Виктор Сухоруков:«За Севастополь гады уже ответили»

"Всенародный Брат" поделился своими впечатлениями о работе в российском Крыму, напомнил как рождался образ Виктора "Татарина" Багрова и признался, что не любит обращения к себе по имени-отчеству

Сухоруков уже артист легендарный – и по числу рассказываемых о нем баек, и по значимости созданного на экранах и театральных подмостках. Об этом он не только догадывается - знает наверняка. Но себя не выдает, искусно прячется за масками шута и хулигана, умышленно пресекает любое проявление пафосной суеты вокруг своего имени.

 

"Всенародный Брат" поделился своими впечатлениями о работе в российском Крыму, напомнил как рождался образ Виктора "Татарина" Багрова и признался, что не любит обращения к себе по имени-отчеству

 - Как восприняли первую для вас киноэкспедицию в уже российский Крым?

- Сигнал к тому, что я никуда за границу-то и не улетал еще в симферопольском аэропорту был, когда я мимо этих пограничных будок, затихших и опустошенных, проходил… Но и раньше, когда я приезжал в Крым, у меня не было ощущения, что я где-то в другой стране, хотя понимал и уважал, что это территория другой страны. И то, что теперь Крым российский - так не случилось, не сложилось и не произошло, нет – это желание истории, это – желание времени! По-другому сказать не могу. Я счастлив.

фото М. Львовски

- И в свете этих событий одна из фраз вашего персонажа Виктора Багрова по прозвищу Татарин стала пророческой…

- «Вы мне, гады, еще за Севастополь ответите!». Сцена в сортире с бандеровцем…

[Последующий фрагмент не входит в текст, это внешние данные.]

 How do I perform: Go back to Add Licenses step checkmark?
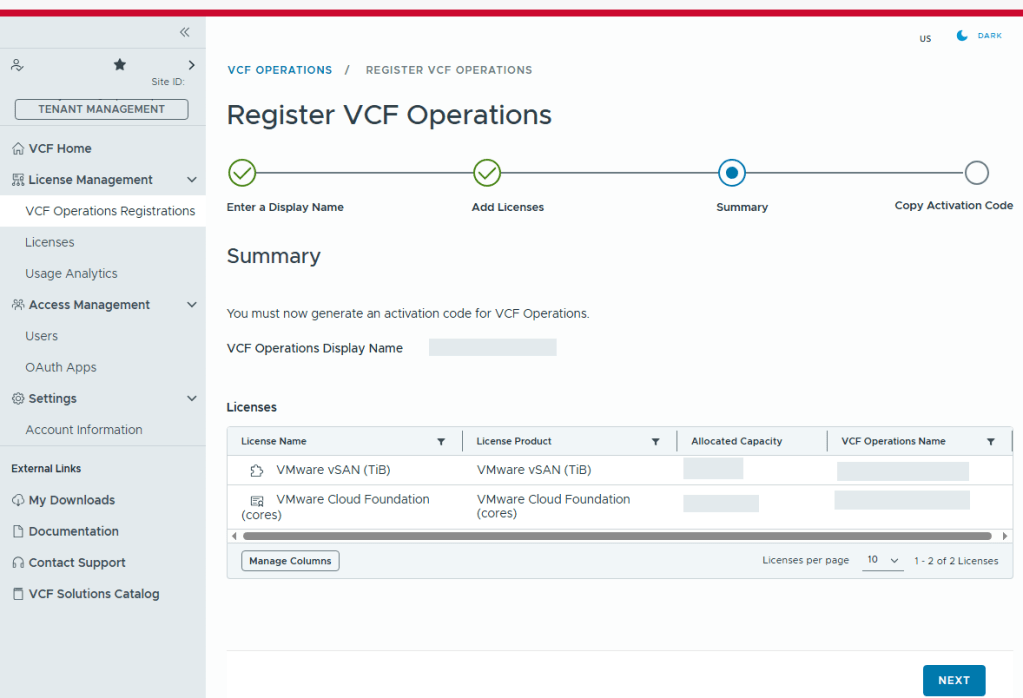pos(487,173)
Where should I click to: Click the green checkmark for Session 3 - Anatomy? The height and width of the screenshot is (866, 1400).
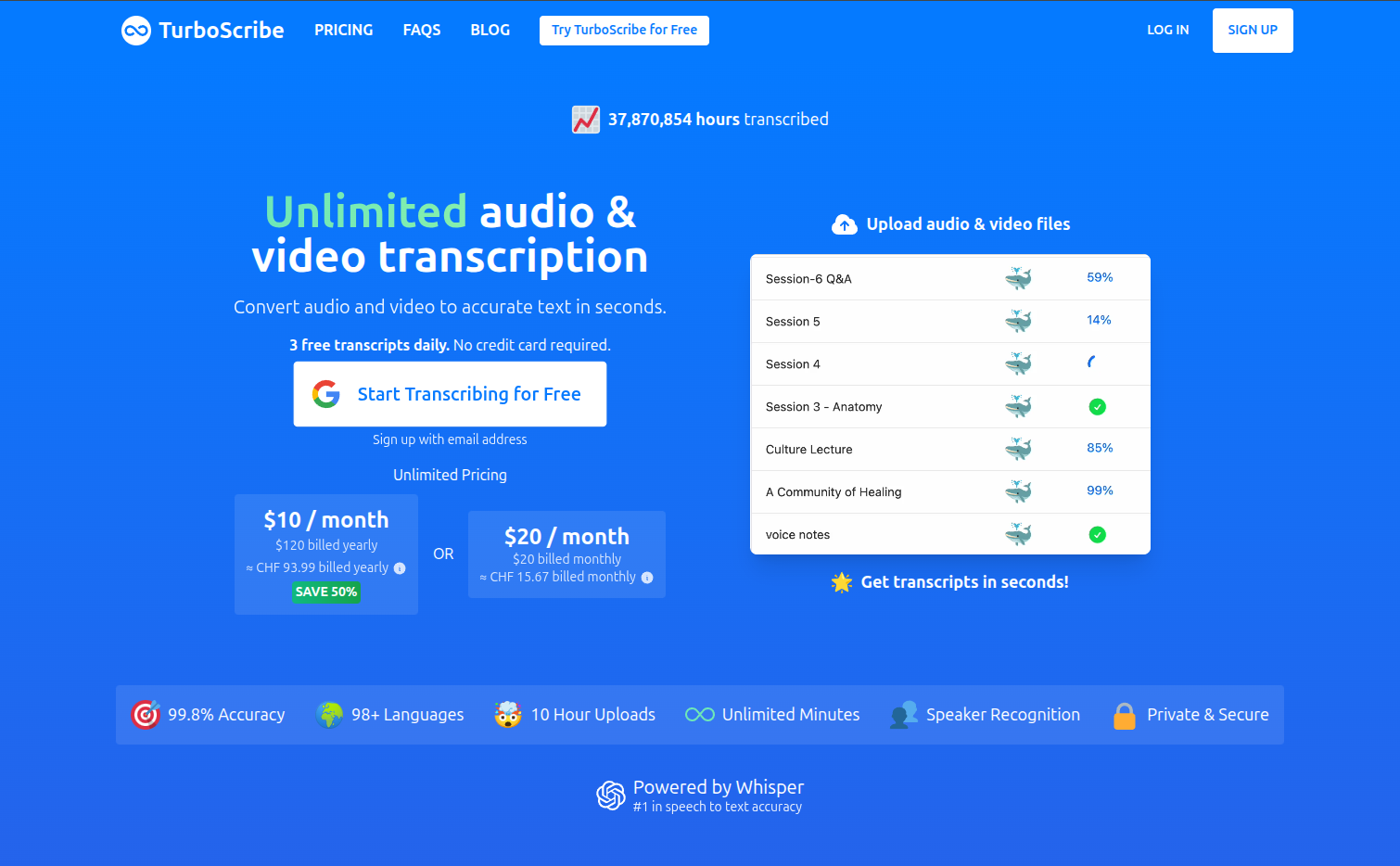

- Это ваш экспромт на съемочной площадке?

- Нет, это Балабанов. Все уже было написано на бумаге. Но в фильме «Брат-2» есть фраза, которая вырвалась у меня экспромтом… Мы в украинской деревне снимали, под городом Чикаго – эпизод «Русские не сдаются!». И когда полицейские выводили меня из дома в финале фильма - а там настоящие американские полицейские снимались, профессионалы - они настолько лихо меня подхватили и вытащили на улицу… А там огромное количество народу собралось. Я увидел этих зевак и мне стало так чего-то по-русски обидно! Стыдно по-человечески, меня куда-то тащат… Это была доля секунды и я вдруг заорал: «Я хочу здесь жить! Я остаюсь, я буду здесь жить!» Заорал прямо в кадре. Потом – стоп, и я говорю: «Леш, прости, я не хотел, случайно выкрикнул». «А мне понравилось», - сказал он и эта фраза осталась в фильме. «Я остаюсь, я буду здесь жить!» - это моя фраза, все остальное написано Балабановым изначально.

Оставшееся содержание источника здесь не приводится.